--- START ---

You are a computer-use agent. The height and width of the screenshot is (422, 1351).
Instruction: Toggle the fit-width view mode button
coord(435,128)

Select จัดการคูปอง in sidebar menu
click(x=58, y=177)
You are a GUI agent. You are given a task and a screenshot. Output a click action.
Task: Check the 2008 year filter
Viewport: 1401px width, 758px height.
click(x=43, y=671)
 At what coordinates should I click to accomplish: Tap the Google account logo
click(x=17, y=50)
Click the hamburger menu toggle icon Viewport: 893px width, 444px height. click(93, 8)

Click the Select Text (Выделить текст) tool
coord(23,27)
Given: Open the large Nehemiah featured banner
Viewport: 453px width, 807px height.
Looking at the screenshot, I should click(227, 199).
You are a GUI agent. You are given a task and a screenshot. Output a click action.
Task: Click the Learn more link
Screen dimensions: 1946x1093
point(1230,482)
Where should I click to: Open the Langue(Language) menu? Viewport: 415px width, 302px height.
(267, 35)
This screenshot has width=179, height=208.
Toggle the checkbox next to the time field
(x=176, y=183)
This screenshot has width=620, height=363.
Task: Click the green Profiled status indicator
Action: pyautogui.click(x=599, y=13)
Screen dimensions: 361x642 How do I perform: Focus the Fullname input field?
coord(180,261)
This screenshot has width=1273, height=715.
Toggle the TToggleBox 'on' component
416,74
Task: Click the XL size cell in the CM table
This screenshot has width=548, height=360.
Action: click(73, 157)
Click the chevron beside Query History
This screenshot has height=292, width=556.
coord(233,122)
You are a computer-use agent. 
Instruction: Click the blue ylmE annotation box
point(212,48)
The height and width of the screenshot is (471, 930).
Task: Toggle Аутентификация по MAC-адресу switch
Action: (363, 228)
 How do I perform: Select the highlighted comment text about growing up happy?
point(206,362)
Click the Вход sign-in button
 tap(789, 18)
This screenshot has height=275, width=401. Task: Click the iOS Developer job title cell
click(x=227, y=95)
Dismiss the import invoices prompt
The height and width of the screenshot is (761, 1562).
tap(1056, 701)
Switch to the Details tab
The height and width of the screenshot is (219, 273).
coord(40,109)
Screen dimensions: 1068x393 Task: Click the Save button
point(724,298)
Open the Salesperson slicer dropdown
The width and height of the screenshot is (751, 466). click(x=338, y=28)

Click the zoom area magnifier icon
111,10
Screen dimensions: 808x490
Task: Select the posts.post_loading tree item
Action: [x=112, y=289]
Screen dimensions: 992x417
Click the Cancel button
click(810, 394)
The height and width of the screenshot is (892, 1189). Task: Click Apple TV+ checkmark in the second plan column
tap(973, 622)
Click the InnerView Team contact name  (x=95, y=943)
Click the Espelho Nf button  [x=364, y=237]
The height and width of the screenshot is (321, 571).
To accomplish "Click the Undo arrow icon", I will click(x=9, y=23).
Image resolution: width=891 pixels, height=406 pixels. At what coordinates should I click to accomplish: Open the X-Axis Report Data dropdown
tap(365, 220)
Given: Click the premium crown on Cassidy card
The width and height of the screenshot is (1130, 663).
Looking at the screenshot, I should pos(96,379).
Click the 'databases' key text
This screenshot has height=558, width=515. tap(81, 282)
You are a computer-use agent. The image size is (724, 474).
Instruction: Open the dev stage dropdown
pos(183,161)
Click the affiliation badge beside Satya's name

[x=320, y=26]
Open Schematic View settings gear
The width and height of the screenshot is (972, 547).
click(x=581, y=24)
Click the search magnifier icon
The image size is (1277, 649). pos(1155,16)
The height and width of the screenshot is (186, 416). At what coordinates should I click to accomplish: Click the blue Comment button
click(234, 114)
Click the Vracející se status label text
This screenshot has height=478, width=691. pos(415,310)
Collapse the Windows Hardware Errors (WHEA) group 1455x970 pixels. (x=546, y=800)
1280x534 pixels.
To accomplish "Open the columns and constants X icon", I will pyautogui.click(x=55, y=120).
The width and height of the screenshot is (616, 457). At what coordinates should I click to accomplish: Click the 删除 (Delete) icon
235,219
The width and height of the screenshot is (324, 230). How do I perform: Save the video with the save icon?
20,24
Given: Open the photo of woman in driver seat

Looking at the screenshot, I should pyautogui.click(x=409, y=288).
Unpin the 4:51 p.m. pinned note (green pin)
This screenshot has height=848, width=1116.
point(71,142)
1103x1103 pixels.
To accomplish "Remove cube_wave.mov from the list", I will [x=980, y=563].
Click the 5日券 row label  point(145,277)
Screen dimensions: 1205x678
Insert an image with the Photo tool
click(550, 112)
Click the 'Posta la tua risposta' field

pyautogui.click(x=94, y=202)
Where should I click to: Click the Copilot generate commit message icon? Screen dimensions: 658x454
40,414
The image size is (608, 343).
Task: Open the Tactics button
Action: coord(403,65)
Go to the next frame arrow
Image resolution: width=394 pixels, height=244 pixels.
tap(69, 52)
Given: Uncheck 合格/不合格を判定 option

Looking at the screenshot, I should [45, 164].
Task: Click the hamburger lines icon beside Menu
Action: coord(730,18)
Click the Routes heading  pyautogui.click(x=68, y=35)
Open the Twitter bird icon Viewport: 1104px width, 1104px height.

--- END ---

- AIM OF THE TASK: Render every line of the rows above as a Markdown table with two columns, Number and Text, where Number counts the lines in order and Text holds each line. Leave out blank lines.

- RESULT:
| Number | Text |
|---|---|
| 1 | You are a computer-use agent. The height and width of the screenshot is (422, 1351). |
| 2 | Instruction: Toggle the fit-width view mode button |
| 3 | coord(435,128) |
| 4 | Select จัดการคูปอง in sidebar menu |
| 5 | click(x=58, y=177) |
| 6 | You are a GUI agent. You are given a task and a screenshot. Output a click action. |
| 7 | Task: Check the 2008 year filter |
| 8 | Viewport: 1401px width, 758px height. |
| 9 | click(x=43, y=671) |
| 10 |  At what coordinates should I click to accomplish: Tap the Google account logo |
| 11 | click(x=17, y=50) |
| 12 | Click the hamburger menu toggle icon Viewport: 893px width, 444px height. click(93, 8) |
| 13 | Click the Select Text (Выделить текст) tool |
| 14 | coord(23,27) |
| 15 | Given: Open the large Nehemiah featured banner |
| 16 | Viewport: 453px width, 807px height. |
| 17 | Looking at the screenshot, I should click(227, 199). |
| 18 | You are a GUI agent. You are given a task and a screenshot. Output a click action. |
| 19 | Task: Click the Learn more link |
| 20 | Screen dimensions: 1946x1093 |
| 21 | point(1230,482) |
| 22 | Where should I click to: Open the Langue(Language) menu? Viewport: 415px width, 302px height. |
| 23 | (267, 35) |
| 24 | This screenshot has width=179, height=208. |
| 25 | Toggle the checkbox next to the time field |
| 26 | (x=176, y=183) |
| 27 | This screenshot has width=620, height=363. |
| 28 | Task: Click the green Profiled status indicator |
| 29 | Action: pyautogui.click(x=599, y=13) |
| 30 | Screen dimensions: 361x642 How do I perform: Focus the Fullname input field? |
| 31 | coord(180,261) |
| 32 | This screenshot has width=1273, height=715. |
| 33 | Toggle the TToggleBox 'on' component |
| 34 | 416,74 |
| 35 | Task: Click the XL size cell in the CM table |
| 36 | This screenshot has width=548, height=360. |
| 37 | Action: click(73, 157) |
| 38 | Click the chevron beside Query History |
| 39 | This screenshot has height=292, width=556. |
| 40 | coord(233,122) |
| 41 | You are a computer-use agent.  |
| 42 | Instruction: Click the blue ylmE annotation box |
| 43 | point(212,48) |
| 44 | The height and width of the screenshot is (471, 930). |
| 45 | Task: Toggle Аутентификация по MAC-адресу switch |
| 46 | Action: (363, 228) |
| 47 |  How do I perform: Select the highlighted comment text about growing up happy? |
| 48 | point(206,362) |
| 49 | Click the Вход sign-in button |
| 50 |  tap(789, 18) |
| 51 | This screenshot has height=275, width=401. Task: Click the iOS Developer job title cell |
| 52 | click(x=227, y=95) |
| 53 | Dismiss the import invoices prompt |
| 54 | The height and width of the screenshot is (761, 1562). |
| 55 | tap(1056, 701) |
| 56 | Switch to the Details tab |
| 57 | The height and width of the screenshot is (219, 273). |
| 58 | coord(40,109) |
| 59 | Screen dimensions: 1068x393 Task: Click the Save button |
| 60 | point(724,298) |
| 61 | Open the Salesperson slicer dropdown |
| 62 | The width and height of the screenshot is (751, 466). click(x=338, y=28) |
| 63 | Click the zoom area magnifier icon |
| 64 | 111,10 |
| 65 | Screen dimensions: 808x490 |
| 66 | Task: Select the posts.post_loading tree item |
| 67 | Action: [x=112, y=289] |
| 68 | Screen dimensions: 992x417 |
| 69 | Click the Cancel button |
| 70 | click(810, 394) |
| 71 | The height and width of the screenshot is (892, 1189). Task: Click Apple TV+ checkmark in the second plan column |
| 72 | tap(973, 622) |
| 73 | Click the InnerView Team contact name  (x=95, y=943) |
| 74 | Click the Espelho Nf button  [x=364, y=237] |
| 75 | The height and width of the screenshot is (321, 571). |
| 76 | To accomplish "Click the Undo arrow icon", I will click(x=9, y=23). |
| 77 | Image resolution: width=891 pixels, height=406 pixels. At what coordinates should I click to accomplish: Open the X-Axis Report Data dropdown |
| 78 | tap(365, 220) |
| 79 | Given: Click the premium crown on Cassidy card |
| 80 | The width and height of the screenshot is (1130, 663). |
| 81 | Looking at the screenshot, I should pos(96,379). |
| 82 | Click the 'databases' key text |
| 83 | This screenshot has height=558, width=515. tap(81, 282) |
| 84 | You are a computer-use agent. The image size is (724, 474). |
| 85 | Instruction: Open the dev stage dropdown |
| 86 | pos(183,161) |
| 87 | Click the affiliation badge beside Satya's name |
| 88 | [x=320, y=26] |
| 89 | Open Schematic View settings gear |
| 90 | The width and height of the screenshot is (972, 547). |
| 91 | click(x=581, y=24) |
| 92 | Click the search magnifier icon |
| 93 | The image size is (1277, 649). pos(1155,16) |
| 94 | The height and width of the screenshot is (186, 416). At what coordinates should I click to accomplish: Click the blue Comment button |
| 95 | click(234, 114) |
| 96 | Click the Vracející se status label text |
| 97 | This screenshot has height=478, width=691. pos(415,310) |
| 98 | Collapse the Windows Hardware Errors (WHEA) group 1455x970 pixels. (x=546, y=800) |
| 99 | 1280x534 pixels. |
| 100 | To accomplish "Open the columns and constants X icon", I will pyautogui.click(x=55, y=120). |
| 101 | The width and height of the screenshot is (616, 457). At what coordinates should I click to accomplish: Click the 删除 (Delete) icon |
| 102 | 235,219 |
| 103 | The width and height of the screenshot is (324, 230). How do I perform: Save the video with the save icon? |
| 104 | 20,24 |
| 105 | Given: Open the photo of woman in driver seat |
| 106 | Looking at the screenshot, I should pyautogui.click(x=409, y=288). |
| 107 | Unpin the 4:51 p.m. pinned note (green pin) |
| 108 | This screenshot has height=848, width=1116. |
| 109 | point(71,142) |
| 110 | 1103x1103 pixels. |
| 111 | To accomplish "Remove cube_wave.mov from the list", I will [x=980, y=563]. |
| 112 | Click the 5日券 row label  point(145,277) |
| 113 | Screen dimensions: 1205x678 |
| 114 | Insert an image with the Photo tool |
| 115 | click(550, 112) |
| 116 | Click the 'Posta la tua risposta' field |
| 117 | pyautogui.click(x=94, y=202) |
| 118 | Where should I click to: Click the Copilot generate commit message icon? Screen dimensions: 658x454 |
| 119 | 40,414 |
| 120 | The image size is (608, 343). |
| 121 | Task: Open the Tactics button |
| 122 | Action: coord(403,65) |
| 123 | Go to the next frame arrow |
| 124 | Image resolution: width=394 pixels, height=244 pixels. |
| 125 | tap(69, 52) |
| 126 | Given: Uncheck 合格/不合格を判定 option |
| 127 | Looking at the screenshot, I should [45, 164]. |
| 128 | Task: Click the hamburger lines icon beside Menu |
| 129 | Action: coord(730,18) |
| 130 | Click the Routes heading  pyautogui.click(x=68, y=35) |
| 131 | Open the Twitter bird icon Viewport: 1104px width, 1104px height. |